Information given >>
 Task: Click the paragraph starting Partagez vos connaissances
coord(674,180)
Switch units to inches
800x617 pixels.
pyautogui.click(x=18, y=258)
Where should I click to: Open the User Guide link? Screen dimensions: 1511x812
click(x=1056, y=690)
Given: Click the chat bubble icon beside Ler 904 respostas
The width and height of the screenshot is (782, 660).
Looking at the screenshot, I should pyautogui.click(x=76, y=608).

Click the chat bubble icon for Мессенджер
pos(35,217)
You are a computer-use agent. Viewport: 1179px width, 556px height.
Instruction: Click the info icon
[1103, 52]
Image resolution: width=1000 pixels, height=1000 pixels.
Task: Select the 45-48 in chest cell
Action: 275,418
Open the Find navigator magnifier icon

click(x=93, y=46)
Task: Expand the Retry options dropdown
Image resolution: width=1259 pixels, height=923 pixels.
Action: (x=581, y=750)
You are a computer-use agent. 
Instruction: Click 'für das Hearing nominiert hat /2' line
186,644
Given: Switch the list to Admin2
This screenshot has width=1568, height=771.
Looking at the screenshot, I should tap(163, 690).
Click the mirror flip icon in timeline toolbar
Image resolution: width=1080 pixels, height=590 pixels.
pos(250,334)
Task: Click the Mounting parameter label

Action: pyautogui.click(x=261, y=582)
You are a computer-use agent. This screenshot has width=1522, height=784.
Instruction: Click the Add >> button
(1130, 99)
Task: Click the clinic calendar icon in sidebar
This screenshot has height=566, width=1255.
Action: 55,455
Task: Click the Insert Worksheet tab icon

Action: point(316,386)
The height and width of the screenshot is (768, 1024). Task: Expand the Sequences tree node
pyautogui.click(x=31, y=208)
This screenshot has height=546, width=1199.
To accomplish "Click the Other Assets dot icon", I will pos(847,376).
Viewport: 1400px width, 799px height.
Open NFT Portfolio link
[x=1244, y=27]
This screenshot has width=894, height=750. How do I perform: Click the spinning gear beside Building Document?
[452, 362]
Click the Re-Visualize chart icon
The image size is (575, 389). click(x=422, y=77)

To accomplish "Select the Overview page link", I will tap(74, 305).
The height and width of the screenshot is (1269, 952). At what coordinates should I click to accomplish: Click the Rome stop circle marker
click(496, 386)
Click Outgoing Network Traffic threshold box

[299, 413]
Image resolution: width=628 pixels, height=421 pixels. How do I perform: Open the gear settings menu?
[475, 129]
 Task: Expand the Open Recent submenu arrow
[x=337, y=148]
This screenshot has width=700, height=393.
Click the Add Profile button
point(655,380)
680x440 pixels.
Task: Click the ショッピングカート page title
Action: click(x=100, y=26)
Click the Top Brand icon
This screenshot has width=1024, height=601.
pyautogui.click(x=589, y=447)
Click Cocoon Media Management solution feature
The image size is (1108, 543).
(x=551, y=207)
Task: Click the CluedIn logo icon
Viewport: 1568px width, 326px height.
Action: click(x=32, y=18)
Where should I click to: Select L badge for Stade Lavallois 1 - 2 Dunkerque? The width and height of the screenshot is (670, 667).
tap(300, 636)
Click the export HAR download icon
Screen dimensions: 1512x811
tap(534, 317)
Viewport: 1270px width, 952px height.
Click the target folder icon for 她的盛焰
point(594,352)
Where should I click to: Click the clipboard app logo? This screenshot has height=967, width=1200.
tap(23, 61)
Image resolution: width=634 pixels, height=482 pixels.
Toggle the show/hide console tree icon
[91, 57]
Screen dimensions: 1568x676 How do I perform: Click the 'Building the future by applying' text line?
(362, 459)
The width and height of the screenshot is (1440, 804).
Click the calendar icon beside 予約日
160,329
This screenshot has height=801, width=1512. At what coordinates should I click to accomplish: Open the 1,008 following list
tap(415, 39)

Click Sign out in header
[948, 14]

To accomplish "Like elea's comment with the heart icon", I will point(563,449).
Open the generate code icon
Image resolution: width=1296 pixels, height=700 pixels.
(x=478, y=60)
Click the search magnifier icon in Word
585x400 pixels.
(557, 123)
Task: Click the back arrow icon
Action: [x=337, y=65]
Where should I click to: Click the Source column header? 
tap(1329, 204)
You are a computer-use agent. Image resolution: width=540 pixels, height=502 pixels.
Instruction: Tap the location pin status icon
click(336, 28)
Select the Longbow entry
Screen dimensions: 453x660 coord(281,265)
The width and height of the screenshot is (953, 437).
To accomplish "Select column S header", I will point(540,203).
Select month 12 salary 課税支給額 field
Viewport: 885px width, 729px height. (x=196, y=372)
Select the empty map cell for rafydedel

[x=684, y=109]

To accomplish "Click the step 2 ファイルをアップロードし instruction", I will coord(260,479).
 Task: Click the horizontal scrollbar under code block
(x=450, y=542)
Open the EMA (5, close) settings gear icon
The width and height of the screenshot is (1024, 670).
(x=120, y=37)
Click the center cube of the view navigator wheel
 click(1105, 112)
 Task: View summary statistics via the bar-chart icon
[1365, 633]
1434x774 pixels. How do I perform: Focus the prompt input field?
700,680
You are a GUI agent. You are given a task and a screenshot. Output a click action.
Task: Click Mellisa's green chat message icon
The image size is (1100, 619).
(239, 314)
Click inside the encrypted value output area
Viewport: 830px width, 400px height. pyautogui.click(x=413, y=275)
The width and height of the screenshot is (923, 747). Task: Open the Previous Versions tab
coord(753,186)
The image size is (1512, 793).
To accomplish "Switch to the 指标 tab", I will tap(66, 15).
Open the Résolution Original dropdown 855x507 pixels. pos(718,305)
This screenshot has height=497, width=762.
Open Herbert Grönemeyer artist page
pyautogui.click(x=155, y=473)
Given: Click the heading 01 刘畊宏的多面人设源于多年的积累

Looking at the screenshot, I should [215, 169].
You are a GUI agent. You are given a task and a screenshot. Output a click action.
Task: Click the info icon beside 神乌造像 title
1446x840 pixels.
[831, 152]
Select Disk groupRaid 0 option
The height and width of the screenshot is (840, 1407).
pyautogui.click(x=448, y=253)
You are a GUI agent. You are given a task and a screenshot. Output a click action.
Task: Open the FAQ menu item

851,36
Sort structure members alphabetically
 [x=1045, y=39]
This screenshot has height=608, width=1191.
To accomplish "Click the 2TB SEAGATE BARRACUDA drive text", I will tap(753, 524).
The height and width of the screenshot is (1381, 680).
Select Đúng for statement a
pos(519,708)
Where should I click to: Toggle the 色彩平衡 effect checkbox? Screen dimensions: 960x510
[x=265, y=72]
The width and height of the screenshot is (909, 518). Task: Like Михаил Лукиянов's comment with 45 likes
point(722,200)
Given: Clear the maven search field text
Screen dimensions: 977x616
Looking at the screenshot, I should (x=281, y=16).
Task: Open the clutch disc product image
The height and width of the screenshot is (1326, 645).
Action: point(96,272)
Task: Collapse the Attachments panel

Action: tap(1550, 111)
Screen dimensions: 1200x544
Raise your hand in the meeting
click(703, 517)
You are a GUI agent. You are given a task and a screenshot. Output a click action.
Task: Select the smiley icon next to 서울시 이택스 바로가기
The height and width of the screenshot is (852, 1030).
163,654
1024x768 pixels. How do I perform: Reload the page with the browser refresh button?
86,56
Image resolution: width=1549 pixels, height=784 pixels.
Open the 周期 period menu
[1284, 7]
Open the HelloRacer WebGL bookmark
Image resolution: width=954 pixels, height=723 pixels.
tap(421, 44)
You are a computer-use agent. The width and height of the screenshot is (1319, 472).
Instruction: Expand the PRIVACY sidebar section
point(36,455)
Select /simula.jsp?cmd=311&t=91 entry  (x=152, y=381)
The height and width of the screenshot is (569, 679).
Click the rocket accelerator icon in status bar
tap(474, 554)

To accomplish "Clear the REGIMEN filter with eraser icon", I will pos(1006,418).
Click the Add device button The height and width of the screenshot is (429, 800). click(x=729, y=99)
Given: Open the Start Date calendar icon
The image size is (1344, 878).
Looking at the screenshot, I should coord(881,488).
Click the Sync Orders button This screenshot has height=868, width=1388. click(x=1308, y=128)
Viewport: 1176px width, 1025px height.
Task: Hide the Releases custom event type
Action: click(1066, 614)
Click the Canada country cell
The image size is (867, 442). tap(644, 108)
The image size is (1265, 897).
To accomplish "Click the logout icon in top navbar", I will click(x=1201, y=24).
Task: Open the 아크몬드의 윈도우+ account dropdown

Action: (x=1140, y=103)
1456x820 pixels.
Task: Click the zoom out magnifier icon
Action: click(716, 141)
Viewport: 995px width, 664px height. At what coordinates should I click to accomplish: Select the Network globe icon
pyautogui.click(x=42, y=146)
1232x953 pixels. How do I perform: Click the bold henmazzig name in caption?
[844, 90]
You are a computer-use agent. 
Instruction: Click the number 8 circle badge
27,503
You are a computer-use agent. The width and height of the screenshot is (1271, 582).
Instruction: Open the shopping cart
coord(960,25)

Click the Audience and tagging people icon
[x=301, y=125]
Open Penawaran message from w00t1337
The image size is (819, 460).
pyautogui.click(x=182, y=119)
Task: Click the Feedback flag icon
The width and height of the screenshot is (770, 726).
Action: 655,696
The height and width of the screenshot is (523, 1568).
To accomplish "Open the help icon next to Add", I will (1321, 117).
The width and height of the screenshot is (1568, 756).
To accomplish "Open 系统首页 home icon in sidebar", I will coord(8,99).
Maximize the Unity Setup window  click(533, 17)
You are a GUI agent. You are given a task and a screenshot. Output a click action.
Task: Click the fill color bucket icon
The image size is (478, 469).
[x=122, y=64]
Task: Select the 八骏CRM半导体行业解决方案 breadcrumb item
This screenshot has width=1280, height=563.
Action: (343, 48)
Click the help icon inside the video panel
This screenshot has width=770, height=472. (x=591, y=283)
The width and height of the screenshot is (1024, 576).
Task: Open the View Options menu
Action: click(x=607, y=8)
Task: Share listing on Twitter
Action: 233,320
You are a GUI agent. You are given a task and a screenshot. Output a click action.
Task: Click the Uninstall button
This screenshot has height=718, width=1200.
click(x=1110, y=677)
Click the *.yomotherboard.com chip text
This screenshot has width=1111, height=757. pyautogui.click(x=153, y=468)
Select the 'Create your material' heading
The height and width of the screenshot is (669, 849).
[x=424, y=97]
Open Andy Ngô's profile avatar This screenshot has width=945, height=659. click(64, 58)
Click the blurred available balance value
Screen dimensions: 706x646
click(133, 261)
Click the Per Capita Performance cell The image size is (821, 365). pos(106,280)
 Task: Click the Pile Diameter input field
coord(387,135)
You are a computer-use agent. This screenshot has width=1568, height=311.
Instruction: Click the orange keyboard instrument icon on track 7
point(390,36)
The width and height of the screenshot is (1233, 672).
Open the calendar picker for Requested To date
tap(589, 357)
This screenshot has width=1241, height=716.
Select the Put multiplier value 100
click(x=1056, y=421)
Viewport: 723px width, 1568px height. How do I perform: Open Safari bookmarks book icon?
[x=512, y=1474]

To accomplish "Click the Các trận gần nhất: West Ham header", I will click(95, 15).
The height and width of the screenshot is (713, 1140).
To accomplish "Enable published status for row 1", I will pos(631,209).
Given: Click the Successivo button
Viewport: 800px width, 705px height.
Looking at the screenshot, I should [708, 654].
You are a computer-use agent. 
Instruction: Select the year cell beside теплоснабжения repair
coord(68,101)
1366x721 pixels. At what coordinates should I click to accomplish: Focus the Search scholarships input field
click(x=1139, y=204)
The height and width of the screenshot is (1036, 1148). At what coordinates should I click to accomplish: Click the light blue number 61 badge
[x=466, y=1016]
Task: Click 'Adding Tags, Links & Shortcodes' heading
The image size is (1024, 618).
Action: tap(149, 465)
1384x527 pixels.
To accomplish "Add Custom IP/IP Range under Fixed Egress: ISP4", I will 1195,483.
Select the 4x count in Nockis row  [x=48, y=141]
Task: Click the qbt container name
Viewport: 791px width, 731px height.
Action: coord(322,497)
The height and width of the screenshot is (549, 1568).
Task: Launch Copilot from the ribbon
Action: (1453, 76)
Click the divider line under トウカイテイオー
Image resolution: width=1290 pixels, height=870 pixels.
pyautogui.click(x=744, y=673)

Task statement >> Scan the records for the string "next" and show every line that contains it.

The answer >>
Task: Select the smiley icon next to 서울시 이택스 바로가기
To accomplish "Open the help icon next to Add", I will (1321, 117).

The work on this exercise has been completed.